Tras Sufrir “Movimientos de Suelo”, Incendios y Sismos
Por Sara Álvarez Fernández
Trabajadores de Aguascalientes que sufrieron daños en su vivienda del Infonavit recibieron 668 mil 836 pesos durante 2015 y en lo que va del año.
Tan sólo en 2016 un derechohabiente fue beneficiado con 459 mil 723 pesos por “movimiento de suelo” y otro con 35 mil 743 pesos por un incendio.
En respuesta a una solicitud de información el Infonavit informa que en 2015 un trabajador demostró que su casa fue dañada “por un sismo”, y el instituto le entregó 29 mil 703 pesos, tras hacer un cálculo de los deterioros.
En ese mismo año se ejercieron tres seguros del Infonavit por incendios; de 39 mil pesos, 31 mil 39 pesos y 73 mil 628, según la gravedad del siniestro.
Todos los créditos del Infonavit cuentan con un seguro contra daños, que cubre en casos de incendio, terremoto, erupción volcánica, desplazamiento de terreno –siempre que se presente de manera súbita e imprevista– inundación, explosión, huracán, ciclón, granizo o nieve, vientos tempestuosos, objetos caídos de aviones y caída de árboles.
Sin embargo, la póliza no cubre defectos, fallas o deficiencias en el desarrollo, distribución, proceso, manufactura, construcción o instalación del bien asegurado.
Tampoco cualquier falla, deficiencia o defecto de planear, desarrollar, asentar, reparación, construcción, remodelación; así como en los materiales usados en esos procedimientos.
No cubre falta de mantenimiento del inmueble y daños paulatinos, “entre otros”.
El programa de aseguramiento de las viviendas del Infonavit no aplica en los casos cuya deuda no haya sido completamente liquidada a la fecha del siniestro y debe estar al corriente en el pago del crédito.
El seguro de daños no aplica en los créditos Mejoravit.
En el caso de los créditos cofinanciados sólo aplica a la parte de crédito que otorgó el Infonavit.

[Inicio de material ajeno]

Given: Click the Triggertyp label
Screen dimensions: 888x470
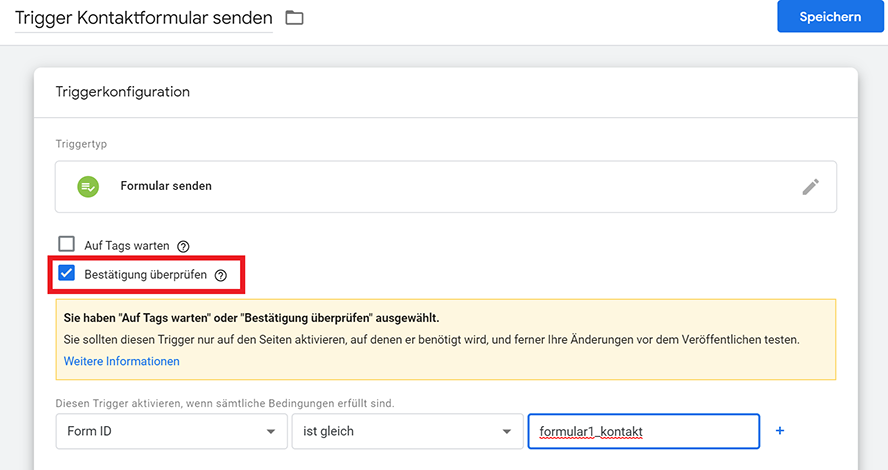Looking at the screenshot, I should pos(81,144).
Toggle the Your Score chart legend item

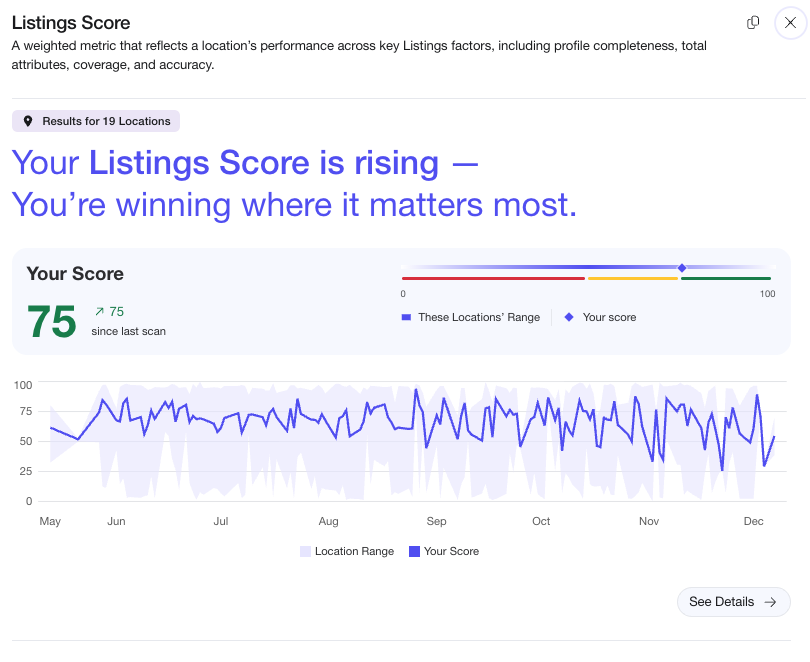coord(443,551)
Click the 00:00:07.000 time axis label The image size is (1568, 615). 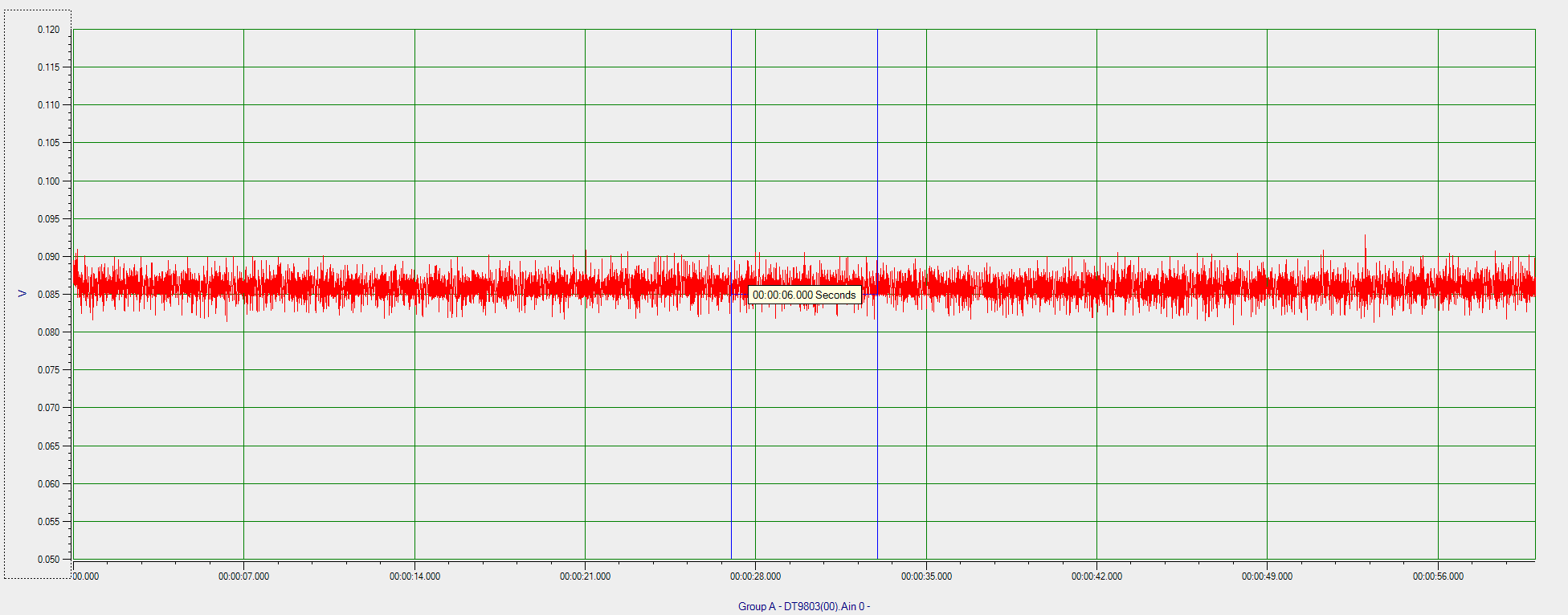[x=244, y=576]
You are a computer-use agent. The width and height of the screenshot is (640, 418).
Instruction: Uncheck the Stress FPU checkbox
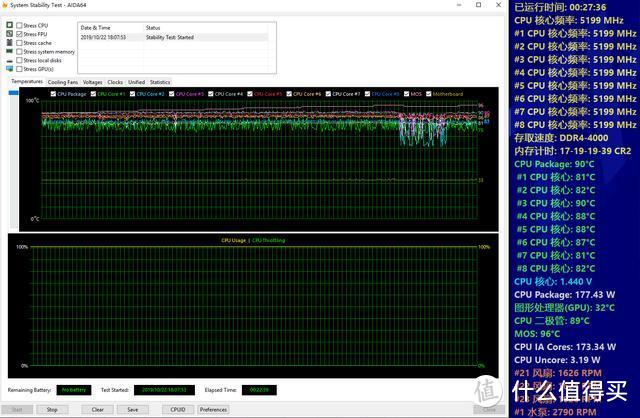pos(19,34)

En los créditos conyugales aplica al principal, y si el principal está liquidado, al conyugal.
En el caso de pérdida total, la gestión del seguro corre a cargo de un despacho de ajustadores, el cual valida el daño que generó el siniestro en la vivienda.
Si se determina que la vivienda sufrió pérdida total, hay dos opciones: liquidación del crédito –el saldo que se tenga en la fecha en la que entregue la carta donde se confirma esta opción– o sustitución de la garantía y reparación total de la vivienda.